Tuesday, September 17, 2019

Northern Minerals: Making 'Hard to Obtain' Look Easy

The senior officers of rare earths miner Northern Minerals Ltd. (NTU:  ASX or NOURF:  OTC/PK) were recently in New York City, meeting with investors and mining industry leaders. Chief executive officer, George Bauk, and chief financial officer, Mark Tory, offered assurance of progress in the company’s plan to become a major supplier dysprosium, one of the exotic minerals that give high-performance metal alloys their ‘magnetic’ appeal. Headquartered in Perth, Australia, Northern Minerals is developing mineral resource assets in the Browns Range in north Western Australia.
The chemist who discovered dysprosium in the late 1800s named it from the Greek word dysprositos meaning ‘hard to obtain.’ The name should provide investors insight into the work days of Bauk and Tory.   Their team is currently perfecting a value creating step to ‘separate’ the dysprosium and other rare earths into oxide forms.  An electromechanical contract manufacturer K-TECHnologies is helping with a bench scale testwork.  K-TECH has also been enlisted to complete a scoping study that will ultimately help inform an effort to find more customers for Northern’s dysprosium.
What makes dysprosium appealing to customers? The mineral has that ubiquitous shiny, silvery appearance that seems to characterize every metal destined for electronics and metal alloys.  Even if it looks the same as the next shiny rock, dysprosium is set apart by its performance. 
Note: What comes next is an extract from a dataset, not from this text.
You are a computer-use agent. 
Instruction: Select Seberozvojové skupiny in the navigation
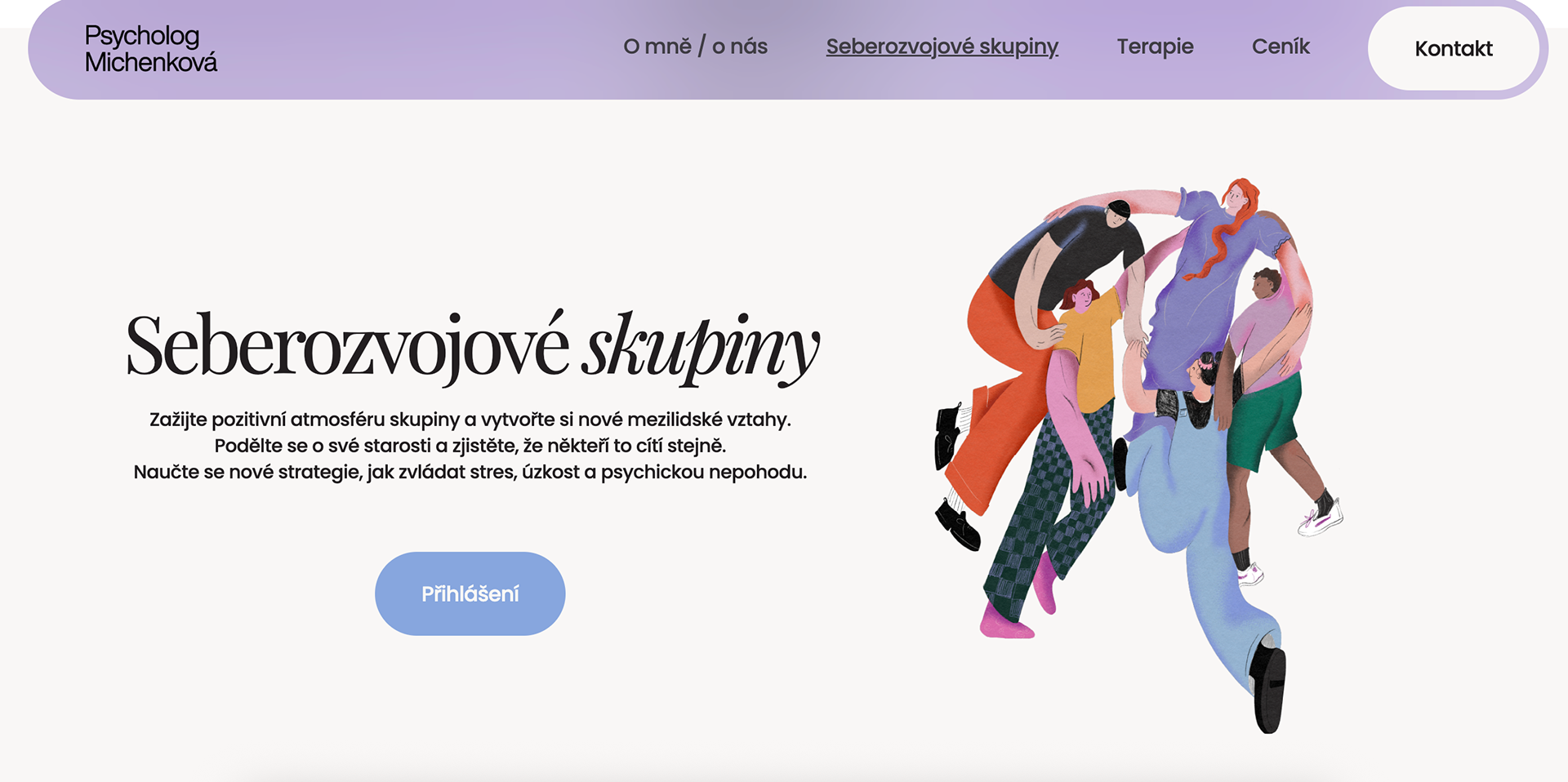(942, 47)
Dysprosium tarnishes slowly in the air and ties with another rare earth called holmium as having the most magnetic strength of any of the elements. Alloyed with terbium and iron it expands and contracts in the presence of a magnetic field, making it useful in marine sonar applications as well as sensors and transducers. Dysprosium is also capable of absorbing neutrons. Teamed up with nickel it is used as cement in the control rods used in nuclear reactors.
Inspired by a wide range in use-cases and a rising selling price, the Northern team is anxious to get to market.  The company’s engineers have found a few bottlenecks in a pilot processing plant built in 2018.  Bauk’s presentation includes a laundry list of tweaks and twists that must be completed to bring the plant to nameplate capacity.  A budget of AUS$2.1 million (US$1.4 million) is needed to get the work done by October 2019.    
Image result for northern minerals pilot plant image
Fine tuning the processing pilot plant is not the only capital investment in Northern’s budget.  The company’s geologists are also still exploring the Brown’s Range for more rare earth deposits.  Over the next three years at least AUS$9.5 million (US$6.4 million) is needed to support additional drilling and resource estimation work.
Northern Mineral is actively raising capital to support its capital budget as well as reduce debt on its balance sheet.  The story management tells is made more interesting by the successful shipment in December 2018 of rare earth carbonate from a pilot plant.  Reaching the maiden production milestone might have helped secure in August 2019,  an off-take agreement with Thyssenkrupp AG (TKA:  DE or TYEKF:  OTC/PK).  The German industrial engineering and steel production company is a strong reference customer and more importantly a reliable payor. 
Some investors might be put off by the appearance of NOURF as a penny stock.  Granted the company remains at an early stage and there is still plenty of risk in the business  -  production bottlenecks, dilution from new capital raises just to mention two.  However, the share price is also a function of the Australian preference for a low stock price and a large number of shares outstanding  -  in Northern’s case 2.5 billion shares at AUS$0.06 (US$0.05).  In the U.S. market the same company would probably have 25 million shares outstanding and a share price of AUS$6.00.  One way or the other the market capitalization is still AUS$150 million (US$101.2 million). 


Neither the author of the Small Cap Strategist web log, Crystal Equity Research nor its affiliates have a beneficial interest in the companies mentioned herein.